▸ **Selected text**
· · · · · · ·
With Canadian consumer debt levels continuing to climb, year
after year, it is no surprise that many Canadians are turning to alternative
repayment methods in an effort to get out of debt. However, some organizations
have taken advantage of individuals without a full understanding of debt, and
offer solutions that are less than acceptable.
We strive to help individuals with debt problems with honest
and realistic options that can eliminate financial stress. In this blog, we
attempt to answer some of the most common questions regarding one of these very
popular methods - consumer proposals - and provide you with some important
information to help you make an informed decision.
Firstly, what is a consumer proposal exactly? A consumer proposal is a legally binding arrangement negotiated
between you and your creditors (though an administrator – a licenced bankruptcy
trustee) which arranges for a partial repayment of your total unsecured debt.
Essentially you promise to repay a portion of your debt, and your creditors
will forgive the remaining amount.
What does this mean? After meeting with a consumer proposal
administrator and filling out the required forms, a proposal will be presented
to all of your creditors (you can’t pick and choose here), who then have to
respond and accept the agreement. If more than 50% reject it, you have to amend
or adjust and refile. Once the proposal is accepted, you are required to pay a
monthly payment to your administrator, who then pays your creditors.
· · · · · · ·
▸ **Assigned task A**
According to the passage on consumer proposals, what must you do if more than 50% of your creditors reject the proposal?
▸ **Assigned task B**
Does each statement below agree with the passage on consumer proposals? Answer yes or no for each, quoting the words that decide it.
(i) You may choose which of your creditors receive the proposal.
(ii) Once the proposal is accepted, you pay your creditors directly each month.
(iii) A consumer proposal deals with unsecured debt.
▸ **Assigned task C**
Resume the passage on consumer proposals after its last sentence.
· · · · · · ·
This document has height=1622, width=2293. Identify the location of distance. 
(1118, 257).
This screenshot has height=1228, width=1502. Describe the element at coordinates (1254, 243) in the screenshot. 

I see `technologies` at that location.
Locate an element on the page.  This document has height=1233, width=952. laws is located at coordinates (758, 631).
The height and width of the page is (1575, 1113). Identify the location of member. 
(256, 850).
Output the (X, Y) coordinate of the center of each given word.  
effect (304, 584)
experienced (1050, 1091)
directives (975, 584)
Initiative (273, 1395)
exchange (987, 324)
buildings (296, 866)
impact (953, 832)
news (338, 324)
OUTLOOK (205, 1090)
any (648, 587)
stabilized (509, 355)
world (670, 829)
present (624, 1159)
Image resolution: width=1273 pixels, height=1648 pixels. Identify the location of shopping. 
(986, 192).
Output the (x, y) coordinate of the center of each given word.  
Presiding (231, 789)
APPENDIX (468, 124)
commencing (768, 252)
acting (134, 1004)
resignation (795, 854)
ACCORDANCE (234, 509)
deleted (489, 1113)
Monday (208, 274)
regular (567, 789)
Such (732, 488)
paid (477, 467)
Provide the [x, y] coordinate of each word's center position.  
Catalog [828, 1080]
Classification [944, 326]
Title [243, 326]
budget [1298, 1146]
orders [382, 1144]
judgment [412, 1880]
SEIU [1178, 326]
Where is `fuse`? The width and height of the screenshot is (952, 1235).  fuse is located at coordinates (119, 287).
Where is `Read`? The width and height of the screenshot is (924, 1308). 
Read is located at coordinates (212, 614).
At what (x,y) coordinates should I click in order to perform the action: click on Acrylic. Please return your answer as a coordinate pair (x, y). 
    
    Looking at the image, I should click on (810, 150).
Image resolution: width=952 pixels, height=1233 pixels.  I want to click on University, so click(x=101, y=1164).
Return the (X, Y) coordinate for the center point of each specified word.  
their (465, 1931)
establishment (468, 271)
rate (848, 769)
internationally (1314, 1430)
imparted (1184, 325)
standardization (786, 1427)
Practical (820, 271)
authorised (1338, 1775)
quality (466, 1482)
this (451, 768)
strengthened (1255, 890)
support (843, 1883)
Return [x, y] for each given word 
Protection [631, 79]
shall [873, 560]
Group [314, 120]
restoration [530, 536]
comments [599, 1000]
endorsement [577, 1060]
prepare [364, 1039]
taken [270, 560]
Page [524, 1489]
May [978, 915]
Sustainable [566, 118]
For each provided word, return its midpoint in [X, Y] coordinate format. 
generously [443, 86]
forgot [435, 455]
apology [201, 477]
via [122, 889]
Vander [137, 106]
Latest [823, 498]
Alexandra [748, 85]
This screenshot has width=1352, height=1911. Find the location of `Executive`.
· · · · · · ·
▸ **Final answer A**
You have to amend or adjust the proposal and refile.

▸ **Final answer B**
(i) No: "you can’t pick and choose here"
(ii) No: "you are required to pay a monthly payment to your administrator, who then pays your creditors"
(iii) Yes: "arranges for a partial repayment of your total unsecured debt"

▸ **Final answer C**
There are a number of substantial benefits of filing a
consumer proposal:
1.
Most wage garnishments will immediately stop.
2.
Interest stops accumulating on your current debt
from the date you file.
3.
Collection agencies and creditors can’t contact
you for payment – it is against the law!
4.
Your home or other assets are protected –
creditors can’t touch them.
5.
You are only required to pay back a portion of
your debt.
The downside: a consumer proposal does not include secured
debts, such as a mortgage – only unsecured debts are covered. Furthermore, once
you have filed a consumer proposal, your credit rating is going to be impacted.
That being said, if you are in the position that makes a consumer proposal a
valuable debt relief option, your credit has likely already been compromised.
Consumer proposals typically mean an R rating on your credit report – but in
many cases the benefits far outweigh the negatives.
If you are in over your head and are looking for a debt
relief option, a consumer proposal can be a very advantageous strategy. They
are complex though, and can’t be conducted by anyone but a licenced bankruptcy
trustee, and so seeking some assistance is essential. Bear in mind however that
it may not be advisable to go directly to a trustee since he by law acts for
the creditors as well as the debtor, and his fee is a percentage of the debt
being repaid. Accordingly, there is an incentive for the trustee to maximize
the amount being paid to the creditors in the proposal. An independent advisor,
such as DebtCare Canada, acting in your interests only, can help you to
structure your proposal before approaching a trustee.
Want some more information about the ins and outs of a
consumer proposal, or any other realistic debt relief method? Call DebtCare
Canada today – we can help you out: 1-888-890-0888.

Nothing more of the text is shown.